• [Supplied material]
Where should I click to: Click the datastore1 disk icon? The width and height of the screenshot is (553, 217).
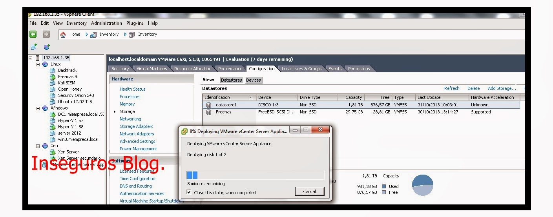[x=209, y=105]
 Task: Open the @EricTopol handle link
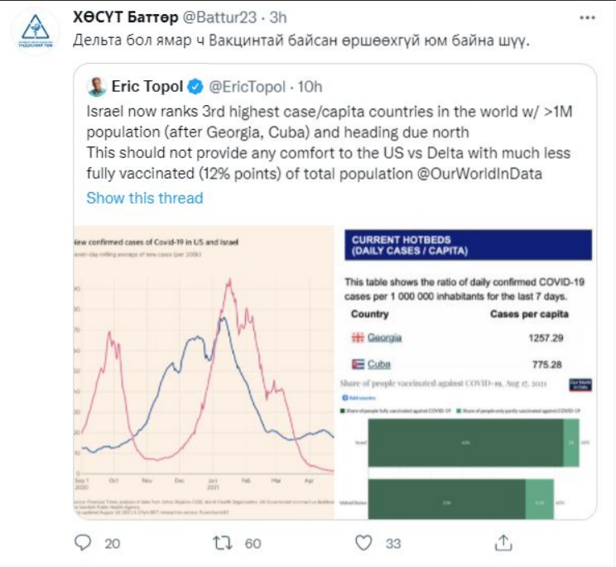pyautogui.click(x=248, y=87)
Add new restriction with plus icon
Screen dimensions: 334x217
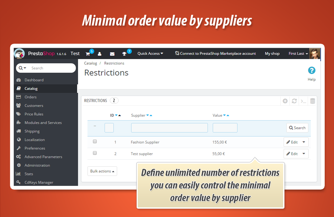point(285,101)
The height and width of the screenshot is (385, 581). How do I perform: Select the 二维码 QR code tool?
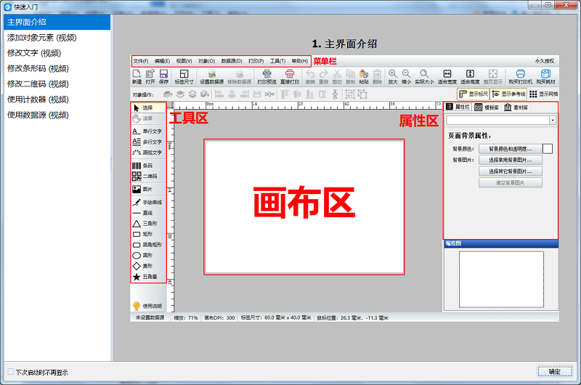[x=146, y=176]
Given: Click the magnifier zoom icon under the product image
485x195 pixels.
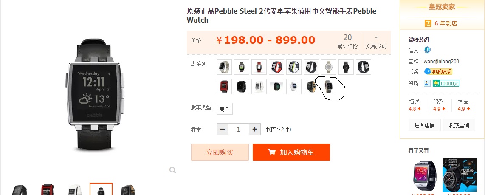Looking at the screenshot, I should pyautogui.click(x=172, y=170).
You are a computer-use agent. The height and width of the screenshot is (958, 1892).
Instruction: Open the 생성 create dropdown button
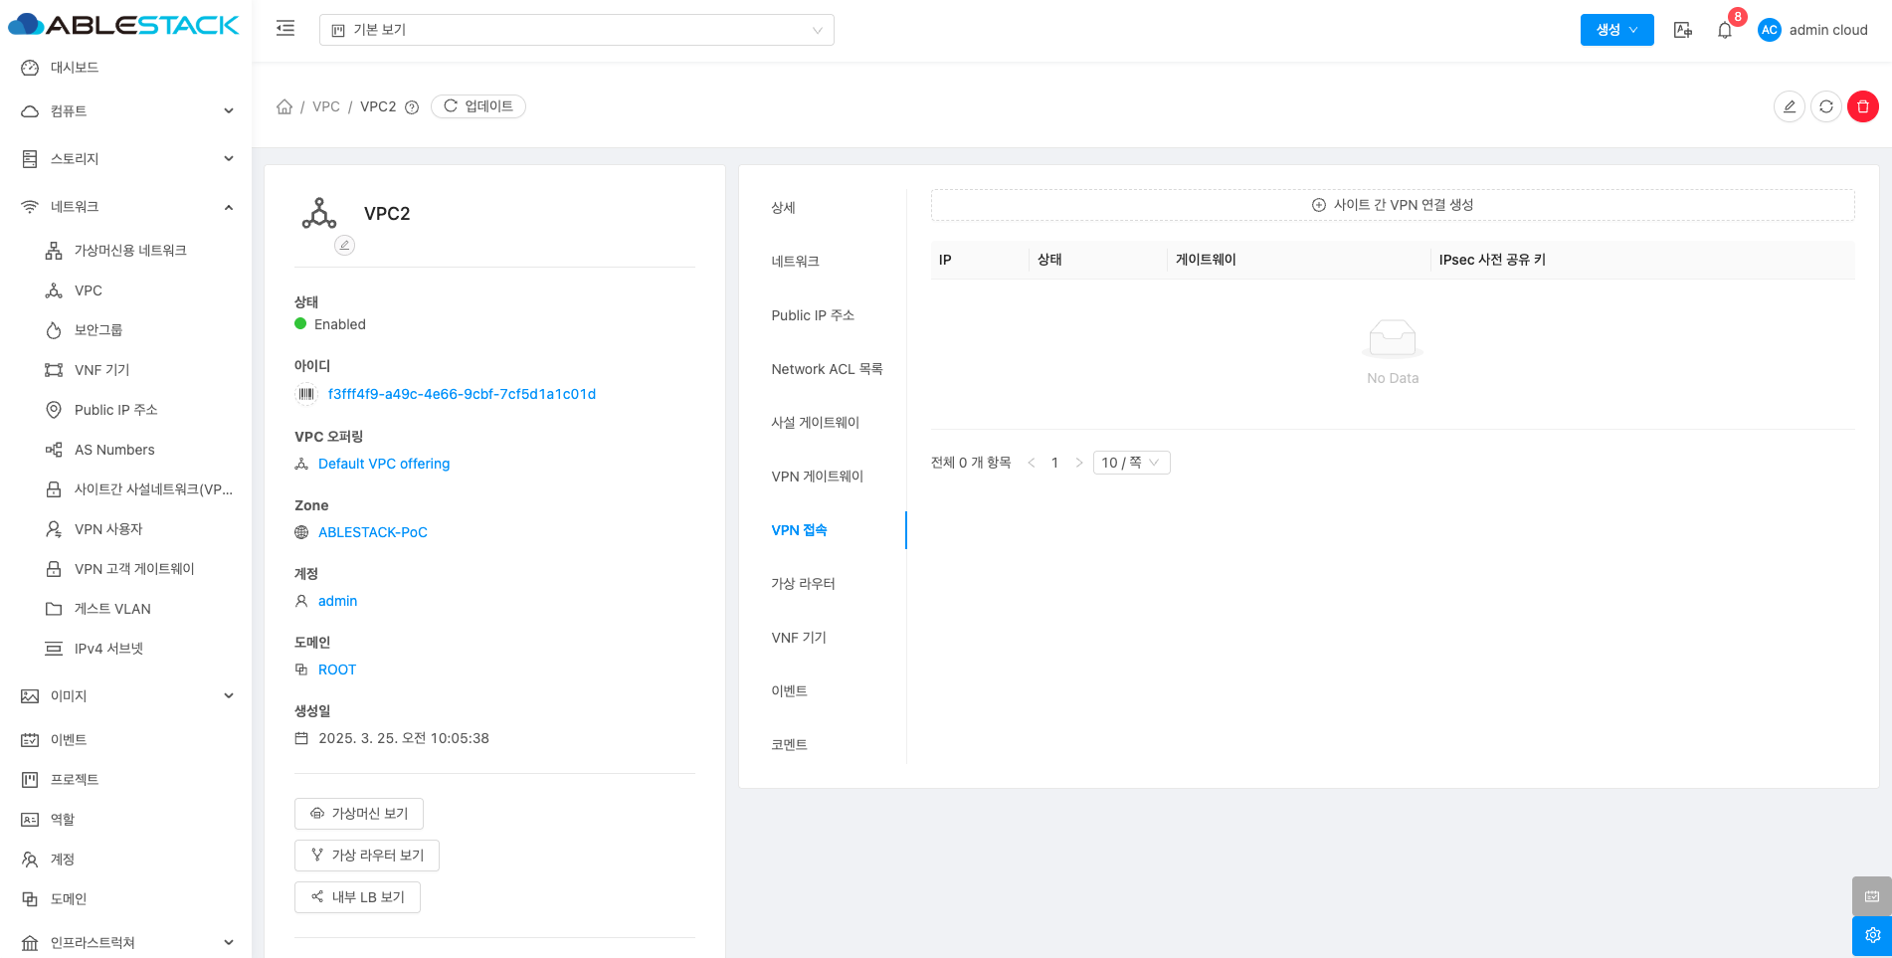click(1616, 30)
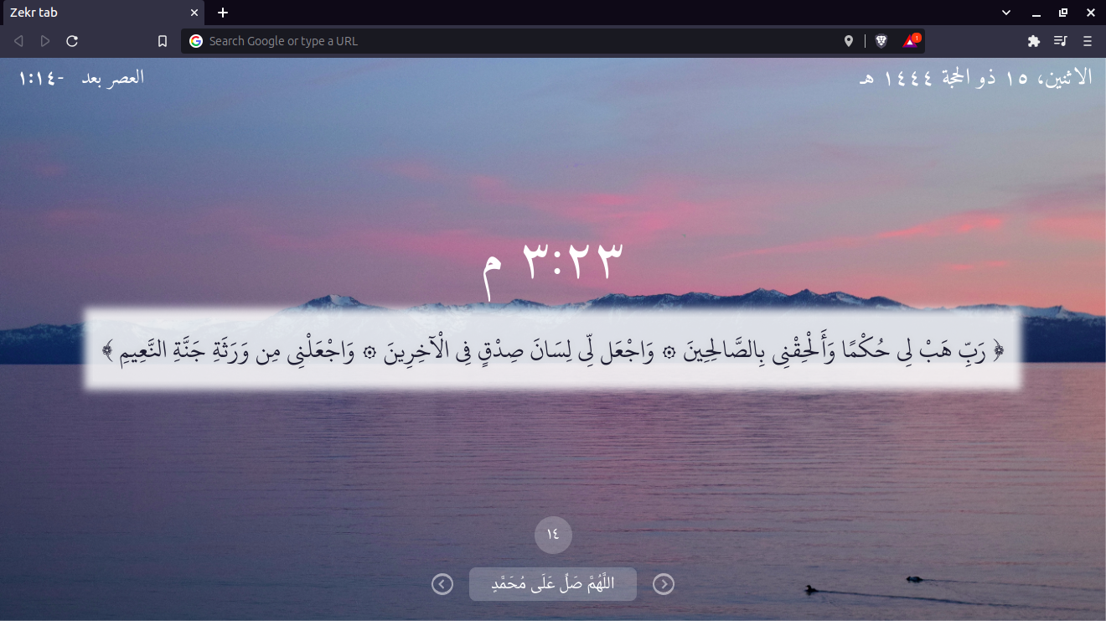The height and width of the screenshot is (621, 1106).
Task: Click the disabled back navigation arrow
Action: pos(18,40)
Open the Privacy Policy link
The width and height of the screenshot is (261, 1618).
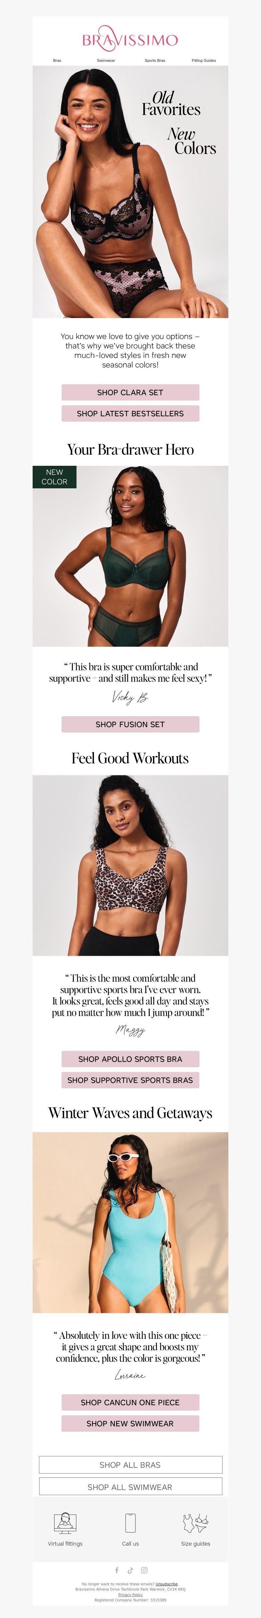(131, 1594)
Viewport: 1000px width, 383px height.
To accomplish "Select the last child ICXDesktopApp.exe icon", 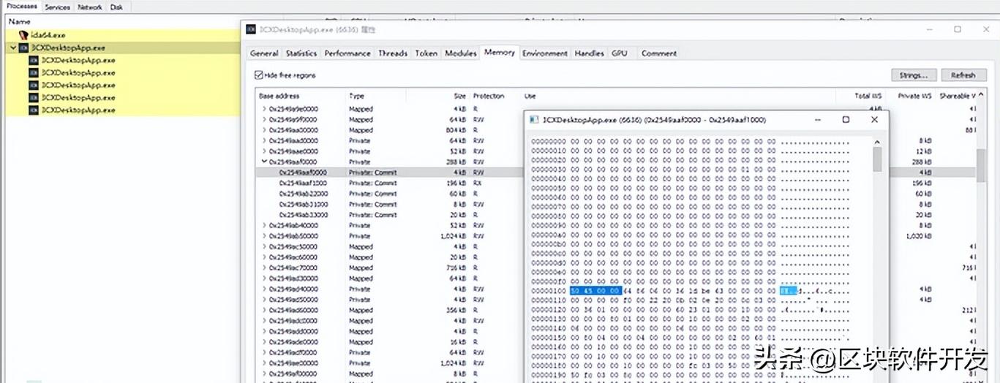I will [34, 110].
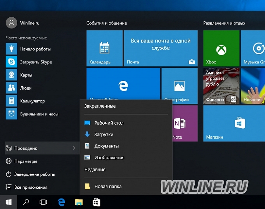Click the Skype download icon
The image size is (265, 209).
pos(11,62)
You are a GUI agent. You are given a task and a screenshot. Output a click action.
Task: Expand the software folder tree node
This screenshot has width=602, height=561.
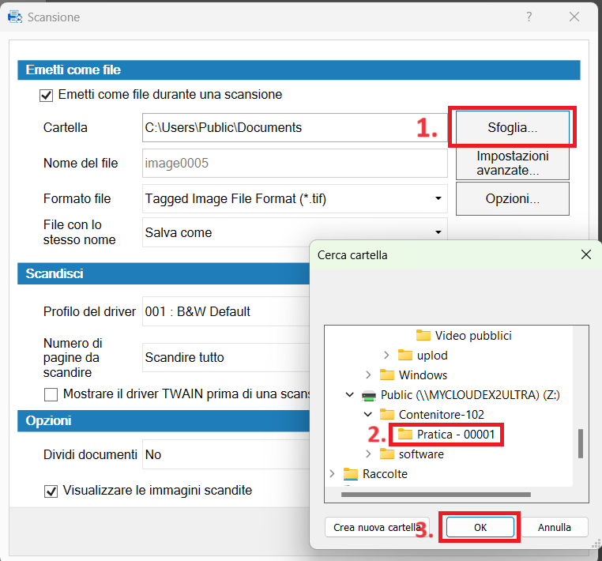(368, 454)
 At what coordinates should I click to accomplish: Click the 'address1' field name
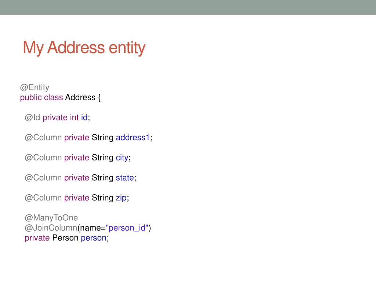[x=133, y=138]
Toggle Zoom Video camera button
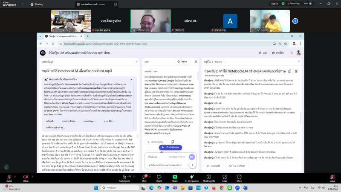The height and width of the screenshot is (192, 341). pos(25,177)
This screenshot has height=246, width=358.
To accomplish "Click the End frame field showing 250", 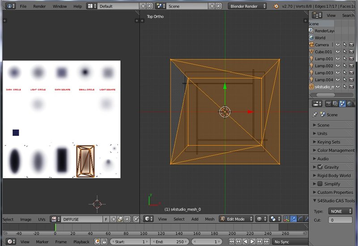I will [x=170, y=242].
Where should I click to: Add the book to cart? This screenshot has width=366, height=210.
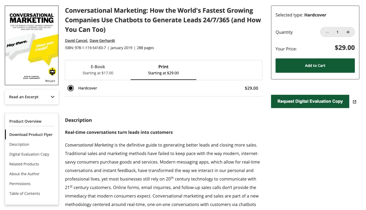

• [What to work on] Could you write out the stretch from the line containing "You are a GUI" through the line containing "[x=133, y=138]" again, substituting "directory" for "folder" and keeping everything else the same? Leave the pictures out of your answer.

• [Task result]
You are a GUI agent. You are given a task and a screenshot. Output a click action.
Task: Expand the software directory tree node
This screenshot has width=602, height=561.
(368, 454)
 At what coordinates should I click to accomplish: Click the 'address1' field name
[x=133, y=138]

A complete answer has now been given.